Interesting but If you can not be within 200 feet of one of those places, how can you live there? That is one of the big issues with this bill. Residency says 1000 feet but proximity says 200. I was thinking about that over the weekend. How will square that? Also Can you point me to the list of emails. It was in one of these posts and my old eyes cant seem to find it lol .
The 1000 foot residency restriction is greater than the 200 foot proximity ordinance. Even if one cannot live within 1000 feet, they can still shop, visit, dine, travel within the 800 feet between their home and the offending landmark.
Most legislators have a contact form on their page, you can search the Florida House and Florida Senate for their forms or you can contact [email protected] if you need a list of contacts.
FAC 3. I missed that LOL. Been a rough day today.

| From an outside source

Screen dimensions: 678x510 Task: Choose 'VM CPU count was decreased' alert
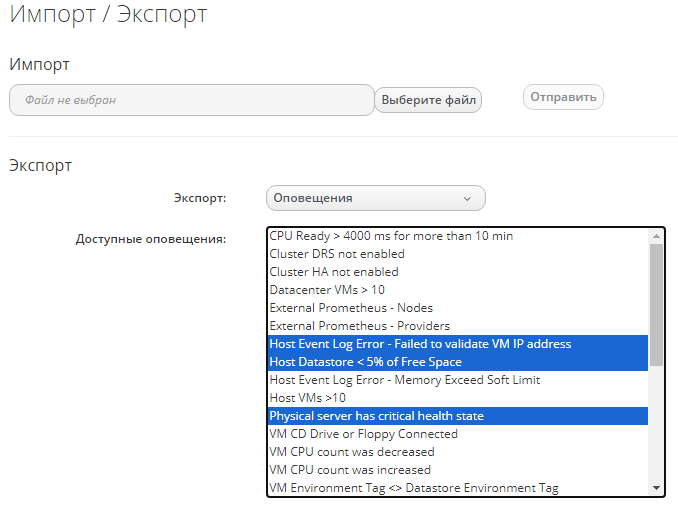click(x=351, y=452)
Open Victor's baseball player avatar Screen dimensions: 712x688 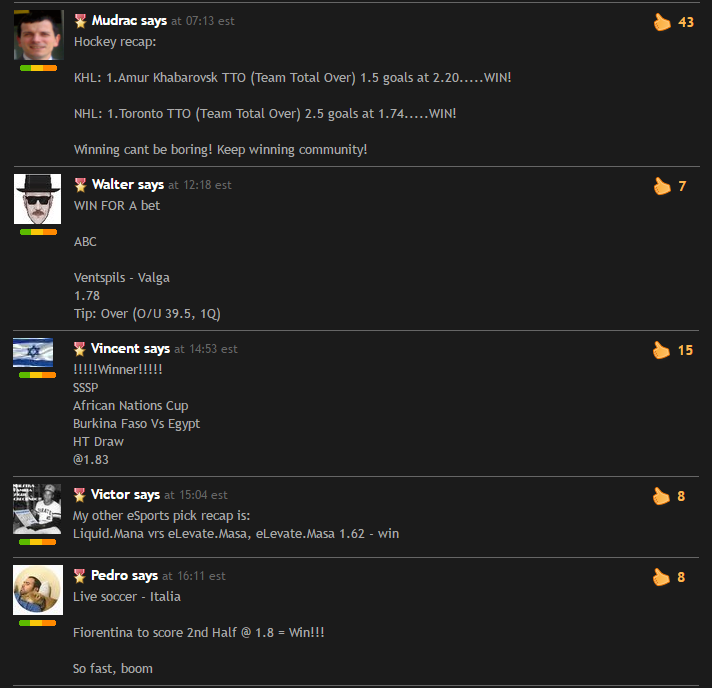click(x=37, y=509)
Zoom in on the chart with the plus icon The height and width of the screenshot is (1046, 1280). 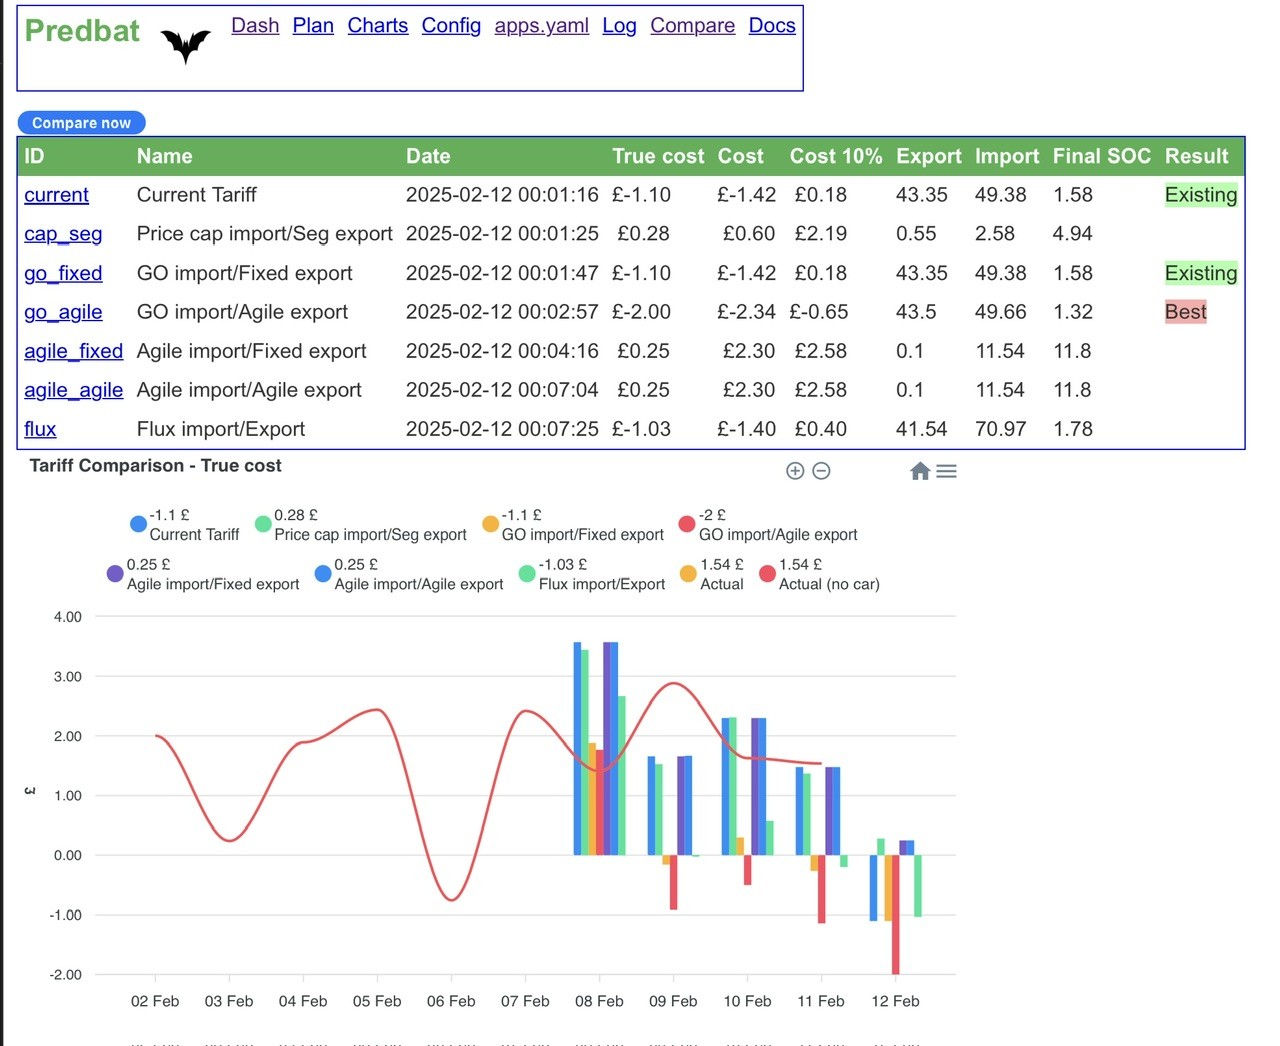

We all need to quit guessing on the semantics of the bill and send out mass emails. The supreme court ruling with Ellingburg should give us a framework on how to form our arguments. Just my opinion 🍻
FAC
So, if there is a 7-11 right next to a school you are not allowed to stop at the store and get gas? If that is true, a lot of us had no knowledge of this all along. The high school I went to has a 7-11 just 75 feet next to it.
That will become illegal if the Senate bill is allowed to become law as currently drafted.
FAC
So, yet another retro-active punishment, restriction and ban. We all need to start carrying notepads of the numerous things we cannot do, say, be or visit.
Thank you all for answering my concerns and questions about these bills. I’ve used them to draft up a letter to senators and reps which I will be sending. Please feel free to correct any of my statements if I am wrong about the facts.
Dear Senator/Representative XXX:
I write in opposition to Senate Bill 212. While I am opposed to the entirety of the bill, my email focuses on the proposed 200 foot exclusion zone around pools, parks, waterways etc. I understand the original intent may have been to establish a zone in the immediately described areas, however the legislation casts such a wide net that it effects property owners, residents and visitors who have no intention of visiting those areas.
As an example, I am a property owner in a gated, over 55 community with no children permitted except with an adult who lives there. I will no longer be able to use many of the amenities of the community because the locations fall within the 200 foot designated zone of a swimming pool (which by the way requires a community ID and does not allow unsupervised children). Some clubhouse functions would be off limits because of the existence of an indoor pool which means that second and third floor meeting rooms, theaters, movie rooms and exercise rooms, and meeting with service providers because they all fall within the prohibited zone even though they are not on the same floor. Even parking at the clubhouse is effected meaning I can park on one side where there is no indoor pool, but not the other. Again, these restrictions would all be imposed even with a person having no intention of using the pool.
I also believe that there is a real constitutional issue with this bill. The proposed legislation effectively bans property owners from visiting their own properties (not living there, but simply visiting) if the property falls within the exclusion zone. If the owner rents it out, he or she would no longer be able to visit to make repairs or check on tenants, even in an emergency. A designated person would also be prohibited from visiting family if they live on property within the designated areas, including those who are primary care givers or for emergency visits. This may also ban some visits to assisted living facilities, hospitals and VA housing that have pools or parks for their residents.
I don’t believe that the writers of the bill meant to include the types of examples I have provided, but these are the potential real world consequences that you should be aware of. Thank you for your time.
Vic nailed it— an outstanding email that arms skeptics with additional questions to bring up during hearings.